> Selected passage:
Let's keep improving our education system and focus, in particular, on disadvantaged groups. Education is the future of our nation. But let's get over our inferiority complex. America is second to none. Rather than in mastery of facts learned by rote and great numbers of accomplished martinets, its strength lies in the diversity and innovation that arise in an open, creative society."

36 Comments:

At 1/17/2011 10:28 PM, Blogger Hydra said...

Jeez. I remember incidents of brain numbing stupidity designed solely to induce conformity.

 
At 1/17/2011 11:32 PM, Blogger Andrew_M_Garland said...

"We documented that these countries now graduate four to seven times as many engineers as does the U.S."

You write that many do not get jobs. Those with jobs need an extra 3 years to think independently and become productive.

Question: How many of these engineers eventually become employed and productive? Is this an inefficient system for training many more engineers, or an inefficient system for training about as many (per capita) as in the US?

> Goal 1: According to the opening paragraph of the blog excerpt, where does America's strength lie?
> Goal 2: Return, word for word, the part of the blog excerpt that opens with the words containing "At 1/17/2011 10:28" and closes with "as in the US?".

> Dataset extract:

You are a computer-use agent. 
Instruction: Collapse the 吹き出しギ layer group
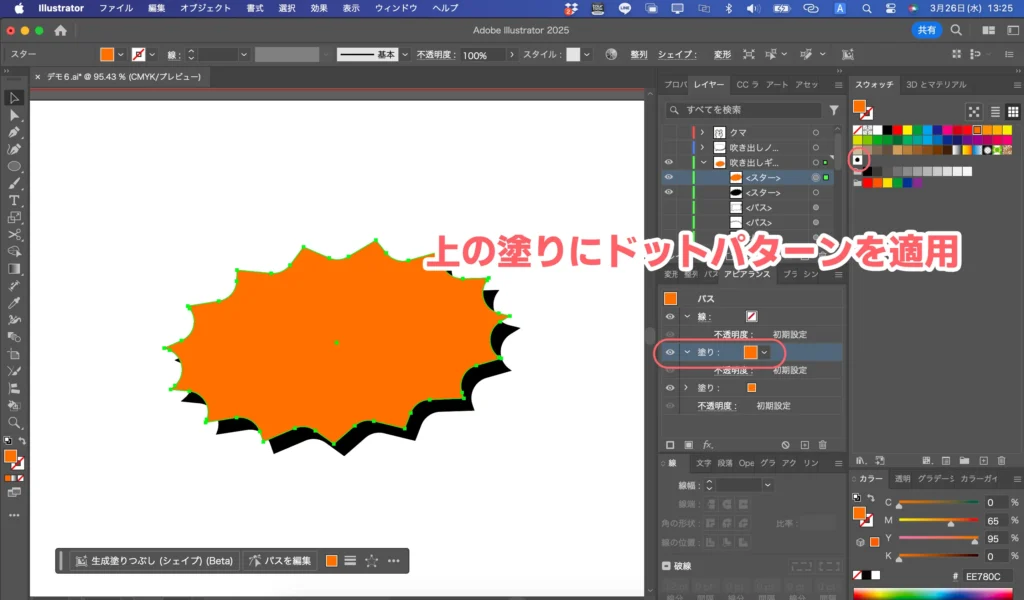[x=701, y=161]

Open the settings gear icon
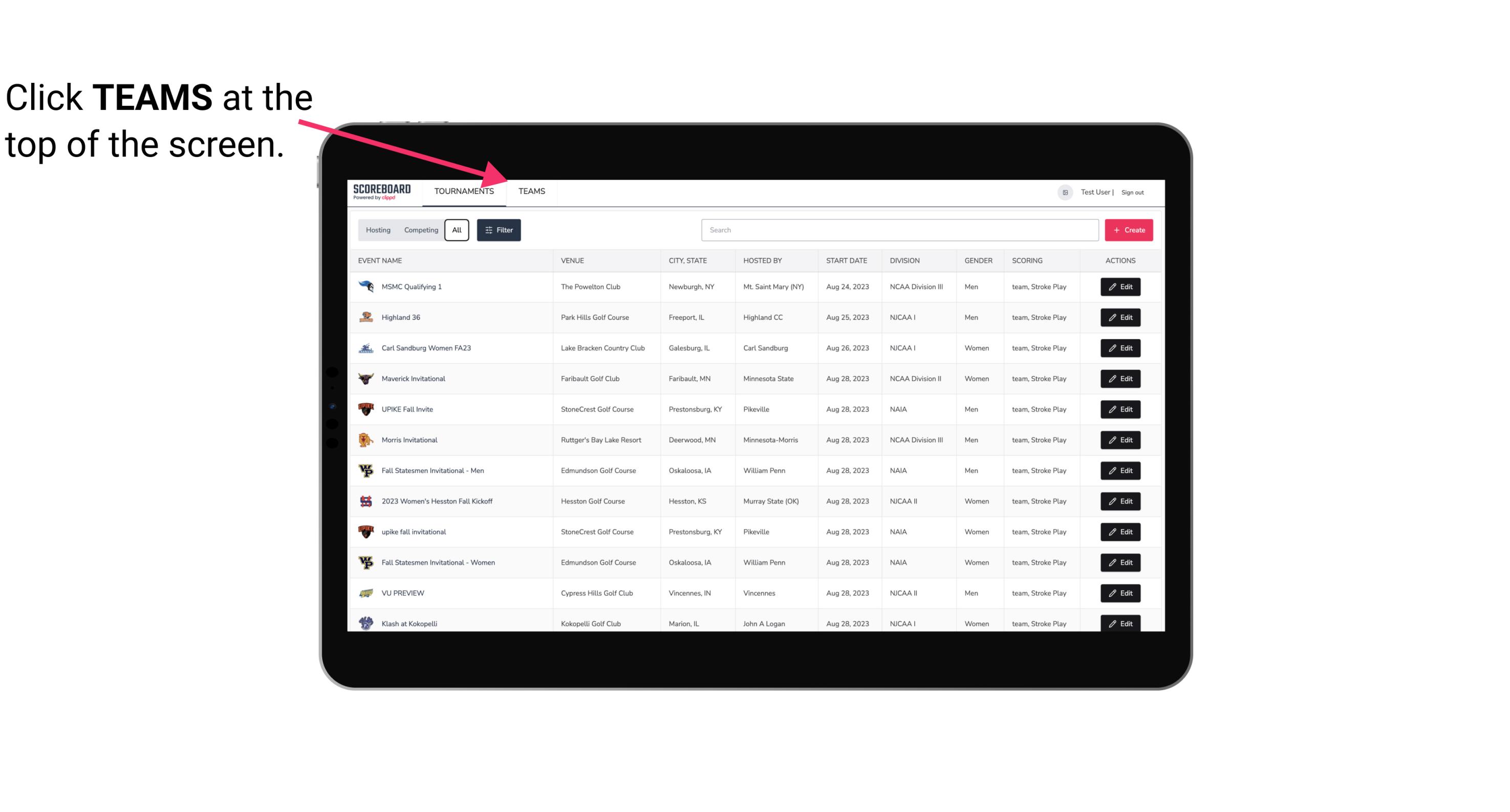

> Exercise solution 1: In the diversity and innovation that arise in an open, creative society.

> Exercise solution 2:
At 1/17/2011 10:28 PM, Blogger Hydra said...

Jeez. I remember incidents of brain numbing stupidity designed solely to induce conformity.

 
At 1/17/2011 11:32 PM, Blogger Andrew_M_Garland said...

"We documented that these countries now graduate four to seven times as many engineers as does the U.S."

You write that many do not get jobs. Those with jobs need an extra 3 years to think independently and become productive.

Question: How many of these engineers eventually become employed and productive? Is this an inefficient system for training many more engineers, or an inefficient system for training about as many (per capita) as in the US?